Crypto-assets’ transfers would need to be traced and identified to prevent their use in money laundering, terrorist financing, and other crimes.
On Thursday, MEPs from the Committee on Economic and Monetary Affairs (ECON) and the Committee on Civil Liberties (LIBE) adopted, with 93 votes to 14 and 14 abstentions, their position on draft legislation strengthening EU rules against money laundering and terrorist financing.
Traceability of transfers of crypto-assets
Under the new requirements agreed by MEPs, all transfers of crypto-assets will have to include information on the source of the asset and its beneficiary, information that is to be made available to the competent authorities. The rules would also cover transactions from so-called unhosted wallets (a crypto-asset wallet address that is in the custody of a private user). Technological solutions should ensure that these asset transfers can be individually identified.
The aim is to ensure that crypto transfers can be traced and suspicious transactions blocked. The rules would not apply to person-to-person transfers conducted without a provider, such as bitcoins trading platforms, or among providers acting on their own behalf.
No minimum thresholds
Due to their speed and virtual nature, crypto-asset transactions easily circumvent existing rules based on transaction thresholds. MEPs decided therefore to remove minimum thresholds and exemptions for low-value transfers.
Public register of high-risk entities
MEPs want the European Banking Authority (EBA) to create a public register of businesses and services involved in crypto-assets that may have a high risk of money-laundering, terrorist financing and other criminal activities, including a non-exhaustive list of non-compliant providers.
Before making the crypto-assets available to beneficiaries, providers would have to verify that the source of the asset is not subject to restrictive measures and that there are no risks of money laundering or terrorism financing.
Quotes
Ernest Urtasun (Greens/EFA, ES), co-rapporteur for ECON said: “Illicit flows in crypto-assets move largely undetected across Europe and the world, which makes them an ideal instrument for ensuring anonymity. As illustrated by all the recent money-laundering scandals, from the Panama Papers to the Pandora Papers, criminals thrive where rules allowing for confidentiality allow for secrecy and anonymity. With this proposal for a regulation, the EU will close this loophole.”
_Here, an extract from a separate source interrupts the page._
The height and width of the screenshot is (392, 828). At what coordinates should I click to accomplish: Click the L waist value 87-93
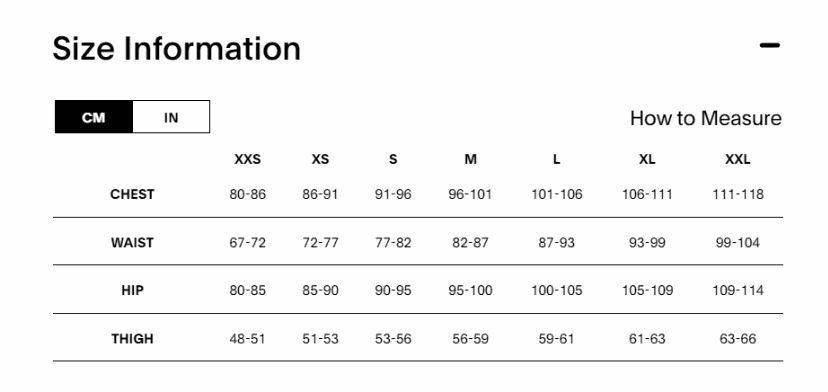point(557,242)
Co-rapporteur for LIBE Assita Kanko (ECR, BE) said: “Our report has two goals: to protect and to normalise. We should be facilitating the use of crypto-assets by people of good will safely and correctly, as well as protecting against the use of crypto-assets for terrorist financing, extortion, child sexual abuse material or money laundering. But we also seek to normalise the crypto world as it grows, implementing rules that create trust. More than a decade after the creation of Bitcoin, it is high time we took these important steps for our citizens.”
Next steps
The adopted text represents the draft mandate for MEPs to negotiate the final shape of the legislation with EU governments. The EP as a whole should vote on it during the plenary session in April.
Background
The new rules are part of a new Anti-money laundering package, which sets out measures to strengthen the EU rules on combating money laundering and terrorist financing. It addresses the shortcomings of the existing framework, which include ineffective implementation, weak oversight and insufficient detection of suspicious transactions.
Currently there are no rules in the EU allowing crypto-asset transfers to be traced and providing information on the originator/beneficiary of such crypto-asset transfers.